Hide Forgot
A workaround for this issue is to set the concurrent-fencing cluster property to true. Note that the particular problem in the customer's environment that led to this BZ is possible only when successful fencing depends on some cluster resource being active. That is an inherently risky configuration, though it should be acceptable if (as in OpenStack's case) the fence device is restricted to targets that are not allowed to run the resource being depended on. I see three potential approaches for fixing this on the pacemaker side: * Change concurrent-fencing to default to true. Upon investigation, it appears that serialized fencing was necessary only for pacemaker's original fence daemon that was long ago replaced. * Order remote node fencing (i.e. compute nodes) after cluster node fencing. This is a purely heuristic approach, as it seems more likely that remote nodes would require such a dependent fence configuration. However this would not cover all possible cases and might be undesirable if the DC is the cluster node that needs fencing. * Order retries of failed fencing attempts after first fencing attempts for other targets, when concurrent-fencing is false. This is definitely a good idea, but the implementation would be more difficult because the scheduler doesn't currently have information about fencing failures. Adding that information would add a small storage increase to all configurations for the benefit of (rare) situations similar to this one. If concurrent-fencing is defaulted to true, the situation will be even rarer. At this point, I plan on going with solely the first option to address this BZ, with the last option kept on the radar as a possible future enhancement.
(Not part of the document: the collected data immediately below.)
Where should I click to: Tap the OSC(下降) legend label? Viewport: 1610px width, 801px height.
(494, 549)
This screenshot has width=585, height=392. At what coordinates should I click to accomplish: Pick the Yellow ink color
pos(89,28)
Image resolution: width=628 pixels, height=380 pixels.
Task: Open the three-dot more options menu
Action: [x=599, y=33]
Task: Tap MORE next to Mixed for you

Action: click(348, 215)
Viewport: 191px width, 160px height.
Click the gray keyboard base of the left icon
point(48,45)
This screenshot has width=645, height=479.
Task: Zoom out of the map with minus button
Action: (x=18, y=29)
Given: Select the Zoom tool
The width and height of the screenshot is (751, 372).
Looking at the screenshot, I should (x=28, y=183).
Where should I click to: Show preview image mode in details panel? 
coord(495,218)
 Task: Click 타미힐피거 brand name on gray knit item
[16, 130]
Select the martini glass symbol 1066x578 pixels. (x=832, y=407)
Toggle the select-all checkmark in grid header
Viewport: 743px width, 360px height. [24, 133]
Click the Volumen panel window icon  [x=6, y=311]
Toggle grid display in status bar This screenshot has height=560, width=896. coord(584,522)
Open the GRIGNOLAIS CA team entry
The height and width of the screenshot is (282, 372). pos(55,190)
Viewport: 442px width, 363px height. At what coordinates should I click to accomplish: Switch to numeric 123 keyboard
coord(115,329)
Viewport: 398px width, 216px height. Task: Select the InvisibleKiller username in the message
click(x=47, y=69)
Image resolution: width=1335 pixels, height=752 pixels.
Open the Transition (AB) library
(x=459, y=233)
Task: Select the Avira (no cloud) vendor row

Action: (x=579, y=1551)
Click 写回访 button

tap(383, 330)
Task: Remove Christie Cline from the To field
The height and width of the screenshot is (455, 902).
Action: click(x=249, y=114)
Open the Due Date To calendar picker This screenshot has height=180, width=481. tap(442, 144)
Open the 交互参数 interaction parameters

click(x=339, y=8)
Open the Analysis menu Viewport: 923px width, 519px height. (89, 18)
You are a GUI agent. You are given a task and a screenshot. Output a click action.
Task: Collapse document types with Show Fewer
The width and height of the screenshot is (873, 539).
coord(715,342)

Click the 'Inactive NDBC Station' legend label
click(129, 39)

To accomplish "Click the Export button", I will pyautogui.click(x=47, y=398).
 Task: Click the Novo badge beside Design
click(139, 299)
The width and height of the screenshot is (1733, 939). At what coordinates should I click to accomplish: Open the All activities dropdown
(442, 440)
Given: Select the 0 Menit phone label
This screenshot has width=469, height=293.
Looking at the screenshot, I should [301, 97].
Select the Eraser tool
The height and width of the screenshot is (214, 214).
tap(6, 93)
QA: It is not necessary to reproduce the customer's issue, just verify that fencing is now parallelized by default. If more than one node needs to be fenced at the same time (e.g. kill power to 2 nodes in a 5-node cluster), by default pacemaker would wait until one fencing completed before executing the next. Now, as long as the fence targets have different fence devices (e.g. individual IPMI), pacemaker will execute the fencing in parallel. This is controlled by the concurrent-fencing cluster property, which previously defaulted to false, and now defaults to true.
Added title and made slight edit to release note description.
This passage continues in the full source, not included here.